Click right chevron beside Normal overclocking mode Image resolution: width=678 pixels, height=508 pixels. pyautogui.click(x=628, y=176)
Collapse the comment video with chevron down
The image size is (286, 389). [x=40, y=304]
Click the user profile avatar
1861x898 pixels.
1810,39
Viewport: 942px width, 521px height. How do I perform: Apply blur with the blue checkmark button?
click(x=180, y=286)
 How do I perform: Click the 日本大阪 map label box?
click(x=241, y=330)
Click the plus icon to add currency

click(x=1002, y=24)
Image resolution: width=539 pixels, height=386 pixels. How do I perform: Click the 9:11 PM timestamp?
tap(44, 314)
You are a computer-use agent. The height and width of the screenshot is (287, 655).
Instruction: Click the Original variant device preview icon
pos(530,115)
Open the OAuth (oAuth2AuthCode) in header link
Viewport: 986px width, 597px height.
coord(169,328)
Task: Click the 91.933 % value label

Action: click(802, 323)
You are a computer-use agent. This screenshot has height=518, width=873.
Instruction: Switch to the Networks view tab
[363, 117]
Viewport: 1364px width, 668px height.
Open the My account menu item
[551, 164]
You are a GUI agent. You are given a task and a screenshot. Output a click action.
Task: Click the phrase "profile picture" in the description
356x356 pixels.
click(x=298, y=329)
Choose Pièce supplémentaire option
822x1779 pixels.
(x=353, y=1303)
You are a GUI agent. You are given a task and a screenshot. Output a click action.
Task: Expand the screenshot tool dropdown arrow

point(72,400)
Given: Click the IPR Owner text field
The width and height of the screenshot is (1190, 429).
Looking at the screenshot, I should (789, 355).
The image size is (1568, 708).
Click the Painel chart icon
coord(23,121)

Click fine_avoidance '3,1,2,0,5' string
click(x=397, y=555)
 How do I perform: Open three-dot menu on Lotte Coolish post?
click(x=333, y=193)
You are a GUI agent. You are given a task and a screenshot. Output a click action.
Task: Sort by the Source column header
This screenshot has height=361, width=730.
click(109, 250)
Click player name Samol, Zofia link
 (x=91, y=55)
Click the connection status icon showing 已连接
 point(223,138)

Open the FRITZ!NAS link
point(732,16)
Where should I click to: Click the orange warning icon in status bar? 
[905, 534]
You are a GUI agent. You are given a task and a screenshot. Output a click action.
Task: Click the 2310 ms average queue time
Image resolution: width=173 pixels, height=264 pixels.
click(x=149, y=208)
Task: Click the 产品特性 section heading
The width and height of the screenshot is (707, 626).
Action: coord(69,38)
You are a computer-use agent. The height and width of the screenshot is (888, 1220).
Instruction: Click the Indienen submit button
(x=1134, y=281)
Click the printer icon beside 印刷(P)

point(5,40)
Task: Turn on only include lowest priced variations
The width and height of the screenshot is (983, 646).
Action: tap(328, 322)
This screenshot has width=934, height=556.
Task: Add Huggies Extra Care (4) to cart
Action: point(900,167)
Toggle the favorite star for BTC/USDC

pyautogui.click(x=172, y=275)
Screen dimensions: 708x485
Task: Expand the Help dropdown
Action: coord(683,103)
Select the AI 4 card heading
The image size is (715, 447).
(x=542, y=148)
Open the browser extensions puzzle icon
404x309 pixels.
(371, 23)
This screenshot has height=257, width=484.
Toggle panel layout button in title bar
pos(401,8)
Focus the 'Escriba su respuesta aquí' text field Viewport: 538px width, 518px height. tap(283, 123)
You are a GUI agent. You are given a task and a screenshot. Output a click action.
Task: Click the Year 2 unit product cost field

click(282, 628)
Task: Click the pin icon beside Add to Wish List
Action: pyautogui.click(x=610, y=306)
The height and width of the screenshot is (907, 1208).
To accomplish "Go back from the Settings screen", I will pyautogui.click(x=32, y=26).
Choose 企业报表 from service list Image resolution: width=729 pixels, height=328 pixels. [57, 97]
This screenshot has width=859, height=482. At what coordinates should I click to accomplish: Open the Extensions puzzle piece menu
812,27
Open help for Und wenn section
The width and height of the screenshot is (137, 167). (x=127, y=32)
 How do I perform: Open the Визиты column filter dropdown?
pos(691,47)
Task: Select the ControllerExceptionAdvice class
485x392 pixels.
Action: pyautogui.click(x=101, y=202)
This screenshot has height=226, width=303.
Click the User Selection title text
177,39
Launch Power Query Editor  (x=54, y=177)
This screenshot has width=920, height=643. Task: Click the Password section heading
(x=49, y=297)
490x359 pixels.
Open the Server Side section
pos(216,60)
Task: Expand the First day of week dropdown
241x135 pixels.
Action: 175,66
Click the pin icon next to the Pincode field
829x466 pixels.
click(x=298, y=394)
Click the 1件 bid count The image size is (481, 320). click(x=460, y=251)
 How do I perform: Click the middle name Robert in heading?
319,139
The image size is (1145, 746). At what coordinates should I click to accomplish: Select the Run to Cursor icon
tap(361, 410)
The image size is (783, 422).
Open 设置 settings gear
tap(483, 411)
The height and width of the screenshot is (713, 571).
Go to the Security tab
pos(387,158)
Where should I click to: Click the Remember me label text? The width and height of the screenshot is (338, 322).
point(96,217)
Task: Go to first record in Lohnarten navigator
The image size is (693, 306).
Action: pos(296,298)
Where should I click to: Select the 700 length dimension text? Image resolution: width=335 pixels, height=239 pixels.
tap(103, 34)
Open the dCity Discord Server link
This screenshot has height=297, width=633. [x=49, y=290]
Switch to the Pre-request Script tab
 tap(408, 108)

■ ■ ■ ■ ■ ■ ■

- To do: Set down all of the entries again, keeping every line exactly as it is.

- Final answer:
Click right chevron beside Normal overclocking mode Image resolution: width=678 pixels, height=508 pixels. pyautogui.click(x=628, y=176)
Collapse the comment video with chevron down
The image size is (286, 389). [x=40, y=304]
Click the user profile avatar
1861x898 pixels.
1810,39
Viewport: 942px width, 521px height. How do I perform: Apply blur with the blue checkmark button?
click(x=180, y=286)
 How do I perform: Click the 日本大阪 map label box?
click(x=241, y=330)
Click the plus icon to add currency

click(x=1002, y=24)
Image resolution: width=539 pixels, height=386 pixels. How do I perform: Click the 9:11 PM timestamp?
tap(44, 314)
You are a computer-use agent. The height and width of the screenshot is (287, 655).
Instruction: Click the Original variant device preview icon
pos(530,115)
Open the OAuth (oAuth2AuthCode) in header link
Viewport: 986px width, 597px height.
coord(169,328)
Task: Click the 91.933 % value label

Action: click(802, 323)
You are a computer-use agent. This screenshot has height=518, width=873.
Instruction: Switch to the Networks view tab
[363, 117]
Viewport: 1364px width, 668px height.
Open the My account menu item
[551, 164]
You are a GUI agent. You are given a task and a screenshot. Output a click action.
Task: Click the phrase "profile picture" in the description
356x356 pixels.
click(x=298, y=329)
Choose Pièce supplémentaire option
822x1779 pixels.
(x=353, y=1303)
You are a GUI agent. You are given a task and a screenshot. Output a click action.
Task: Expand the screenshot tool dropdown arrow

point(72,400)
Given: Click the IPR Owner text field
The width and height of the screenshot is (1190, 429).
Looking at the screenshot, I should (789, 355).
The image size is (1568, 708).
Click the Painel chart icon
coord(23,121)

Click fine_avoidance '3,1,2,0,5' string
click(x=397, y=555)
 How do I perform: Open three-dot menu on Lotte Coolish post?
click(x=333, y=193)
You are a GUI agent. You are given a task and a screenshot. Output a click action.
Task: Sort by the Source column header
This screenshot has height=361, width=730.
click(109, 250)
Click player name Samol, Zofia link
 (x=91, y=55)
Click the connection status icon showing 已连接
 point(223,138)

Open the FRITZ!NAS link
point(732,16)
Where should I click to: Click the orange warning icon in status bar? 
[905, 534]
You are a GUI agent. You are given a task and a screenshot. Output a click action.
Task: Click the 2310 ms average queue time
Image resolution: width=173 pixels, height=264 pixels.
click(x=149, y=208)
Task: Click the 产品特性 section heading
The width and height of the screenshot is (707, 626).
Action: coord(69,38)
You are a computer-use agent. The height and width of the screenshot is (888, 1220).
Instruction: Click the Indienen submit button
(x=1134, y=281)
Click the printer icon beside 印刷(P)

point(5,40)
Task: Turn on only include lowest priced variations
The width and height of the screenshot is (983, 646).
Action: tap(328, 322)
This screenshot has width=934, height=556.
Task: Add Huggies Extra Care (4) to cart
Action: point(900,167)
Toggle the favorite star for BTC/USDC

pyautogui.click(x=172, y=275)
Screen dimensions: 708x485
Task: Expand the Help dropdown
Action: coord(683,103)
Select the AI 4 card heading
The image size is (715, 447).
(x=542, y=148)
Open the browser extensions puzzle icon
404x309 pixels.
(371, 23)
This screenshot has height=257, width=484.
Toggle panel layout button in title bar
pos(401,8)
Focus the 'Escriba su respuesta aquí' text field Viewport: 538px width, 518px height. tap(283, 123)
You are a GUI agent. You are given a task and a screenshot. Output a click action.
Task: Click the Year 2 unit product cost field

click(282, 628)
Task: Click the pin icon beside Add to Wish List
Action: pyautogui.click(x=610, y=306)
The height and width of the screenshot is (907, 1208).
To accomplish "Go back from the Settings screen", I will pyautogui.click(x=32, y=26).
Choose 企业报表 from service list Image resolution: width=729 pixels, height=328 pixels. [57, 97]
This screenshot has width=859, height=482. At what coordinates should I click to accomplish: Open the Extensions puzzle piece menu
812,27
Open help for Und wenn section
The width and height of the screenshot is (137, 167). (x=127, y=32)
 How do I perform: Open the Визиты column filter dropdown?
pos(691,47)
Task: Select the ControllerExceptionAdvice class
485x392 pixels.
Action: pyautogui.click(x=101, y=202)
This screenshot has height=226, width=303.
Click the User Selection title text
177,39
Launch Power Query Editor  (x=54, y=177)
This screenshot has width=920, height=643. Task: Click the Password section heading
(x=49, y=297)
490x359 pixels.
Open the Server Side section
pos(216,60)
Task: Expand the First day of week dropdown
241x135 pixels.
Action: 175,66
Click the pin icon next to the Pincode field
829x466 pixels.
click(x=298, y=394)
Click the 1件 bid count The image size is (481, 320). click(x=460, y=251)
 How do I perform: Click the middle name Robert in heading?
319,139
The image size is (1145, 746). At what coordinates should I click to accomplish: Select the Run to Cursor icon
tap(361, 410)
The image size is (783, 422).
Open 设置 settings gear
tap(483, 411)
The height and width of the screenshot is (713, 571).
Go to the Security tab
pos(387,158)
Where should I click to: Click the Remember me label text? The width and height of the screenshot is (338, 322).
point(96,217)
Task: Go to first record in Lohnarten navigator
The image size is (693, 306).
Action: pos(296,298)
Where should I click to: Select the 700 length dimension text? Image resolution: width=335 pixels, height=239 pixels.
tap(103, 34)
Open the dCity Discord Server link
This screenshot has height=297, width=633. [x=49, y=290]
Switch to the Pre-request Script tab
 tap(408, 108)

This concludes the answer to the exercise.